Es imposible olvidar aquella sensación, casi un año después. Unas manos que se juntan y una decisión que no tiene vuelta atrás. Un salto al vacío que no sabíamos donde nos iba a llevar pero que dimos, con esperanza de llegar a un punto mejor.
No olvido aquél suelo granate y agrietado ni una vieja barra de madera, ni el grifo con el águila que se convirtió en una estrella. El olor de las cámaras y la sensación al raspar los nudillos contra los congeladores de las cámaras o los botellines de cerveza. El tacto de los corchos y las grietas en las manos los domingos por la tarde.
Pasar tus heladas manos después de un frío día burgalés por la cafetera y oler el grano recién molido de ese fabuloso café que arrancabas sesenta veces al día y que coronabas con una profesional pero humilde gota de espuma que nadie rechazaba.

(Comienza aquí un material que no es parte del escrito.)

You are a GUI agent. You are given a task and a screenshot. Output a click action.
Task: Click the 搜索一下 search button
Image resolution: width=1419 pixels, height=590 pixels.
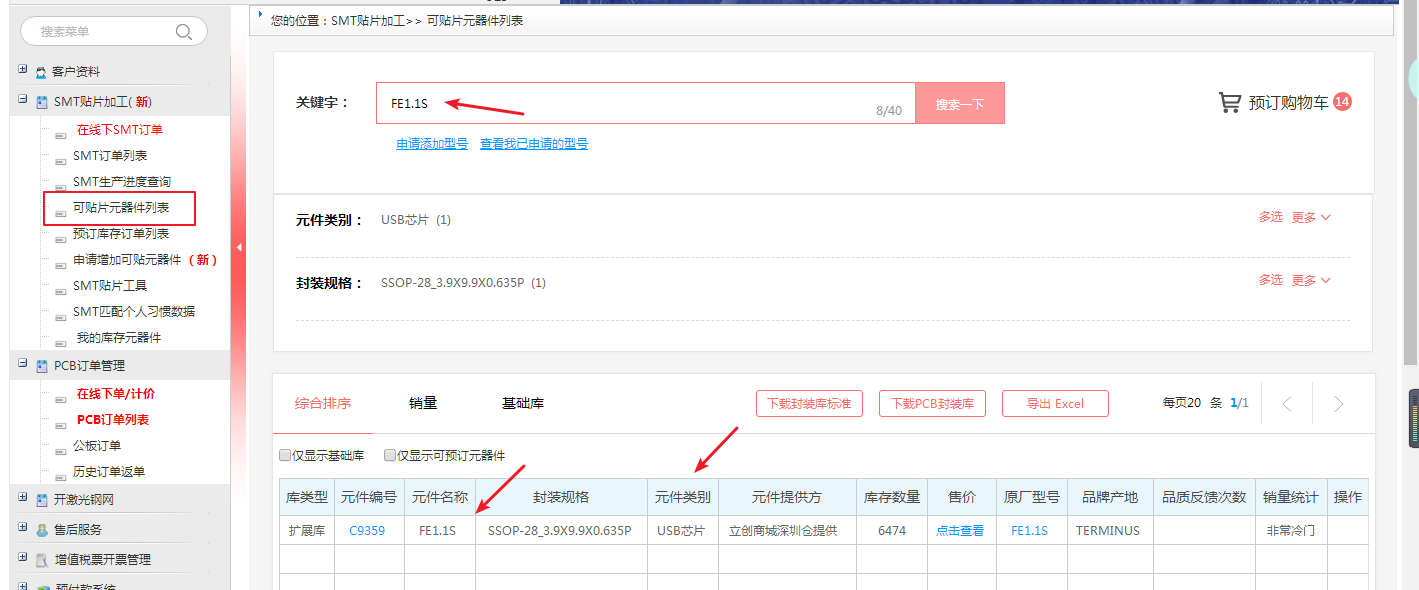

El olor del último día, el olor de dieciocho años, la olla siempre funcionando y la gente entrando y saliendo, la tragaperras sonando sin cesar y alguien cantando un gol de cristiano y otra liga de messi, el ruido de un vaso roto y notar el cristal acariciando tu piel, la tinta de un periódico a primera hora y el olor a lejía antes de cerrar la puerta, un día más.
Los recuerdos son caprichosos, y casi siempre te vienen con el insomnio.